------ DATA RECORDS ------

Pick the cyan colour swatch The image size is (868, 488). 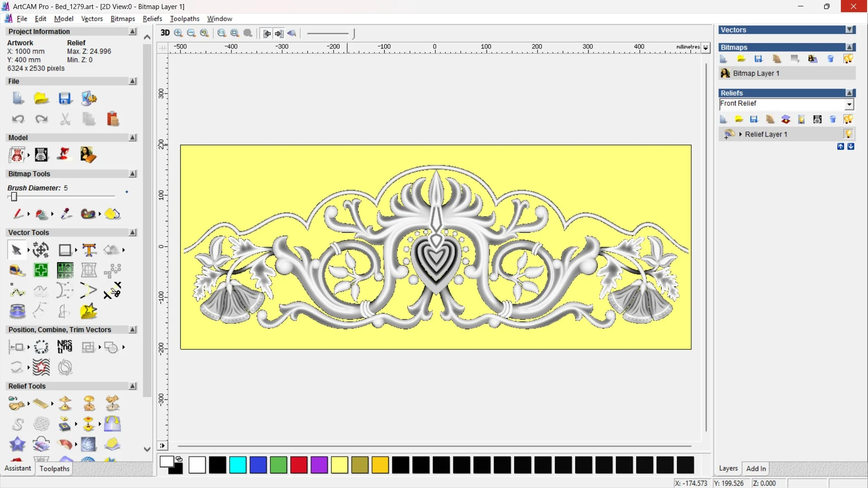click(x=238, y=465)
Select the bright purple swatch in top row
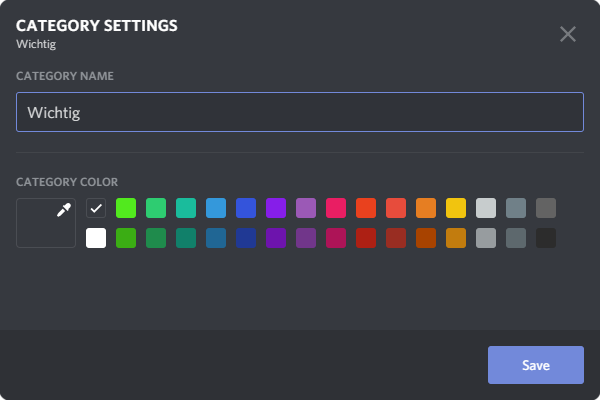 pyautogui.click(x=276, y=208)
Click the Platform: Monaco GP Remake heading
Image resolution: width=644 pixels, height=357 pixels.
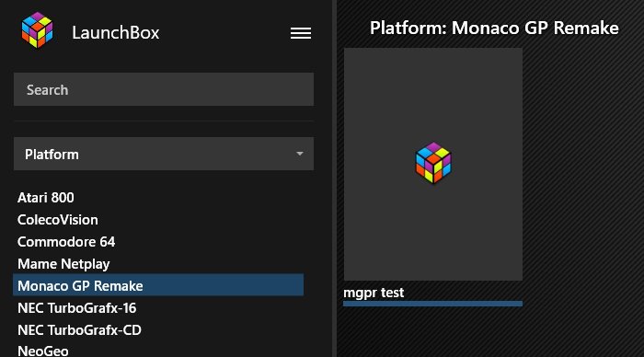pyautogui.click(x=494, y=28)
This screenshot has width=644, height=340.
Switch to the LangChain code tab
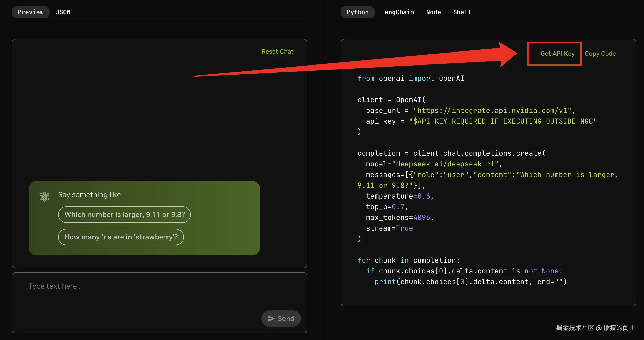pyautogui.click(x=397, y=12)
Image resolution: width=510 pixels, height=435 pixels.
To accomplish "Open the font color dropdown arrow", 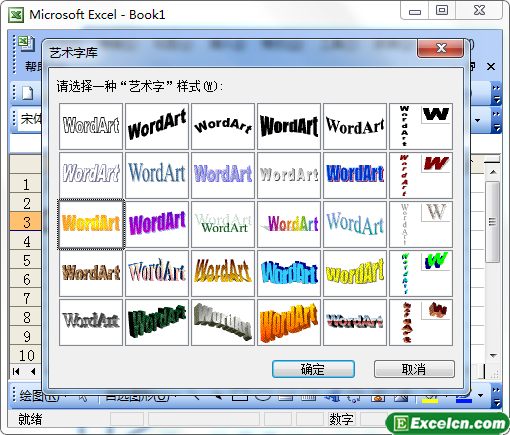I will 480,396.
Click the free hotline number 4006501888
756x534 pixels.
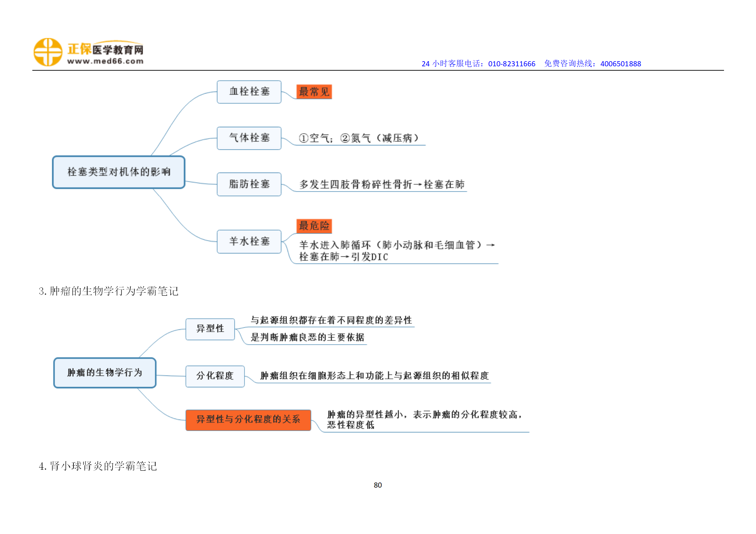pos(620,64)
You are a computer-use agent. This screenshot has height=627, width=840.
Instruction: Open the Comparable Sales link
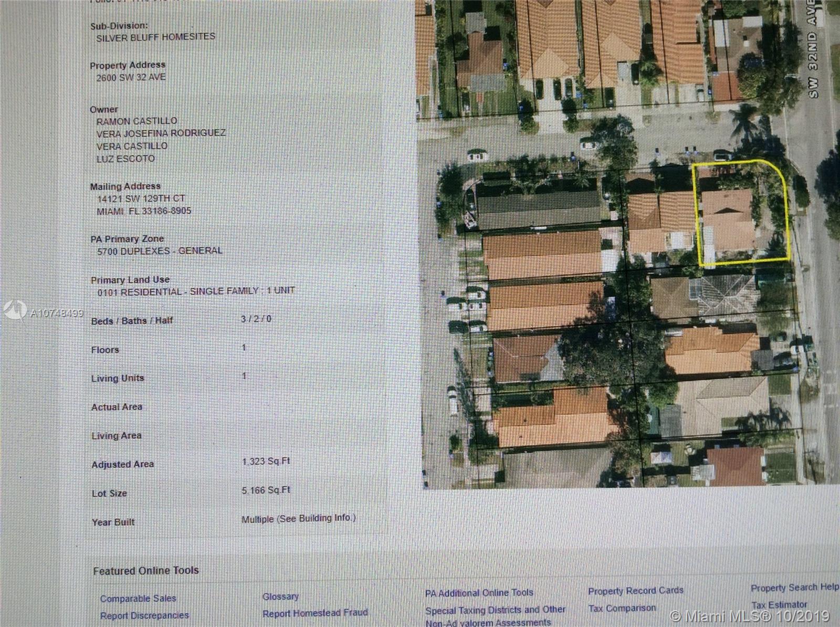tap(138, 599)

------

Copy out, word for word, the part of the entries that opens with the line containing "Click the Platform: Monaco GP Remake heading" and closes with the line containing "pyautogui.click(x=397, y=12)", both of those lines included. Leave the pictures out of your answer.

Click the Platform: Monaco GP Remake heading
Image resolution: width=644 pixels, height=357 pixels.
pyautogui.click(x=494, y=28)
This screenshot has width=644, height=340.
Switch to the LangChain code tab
pyautogui.click(x=397, y=12)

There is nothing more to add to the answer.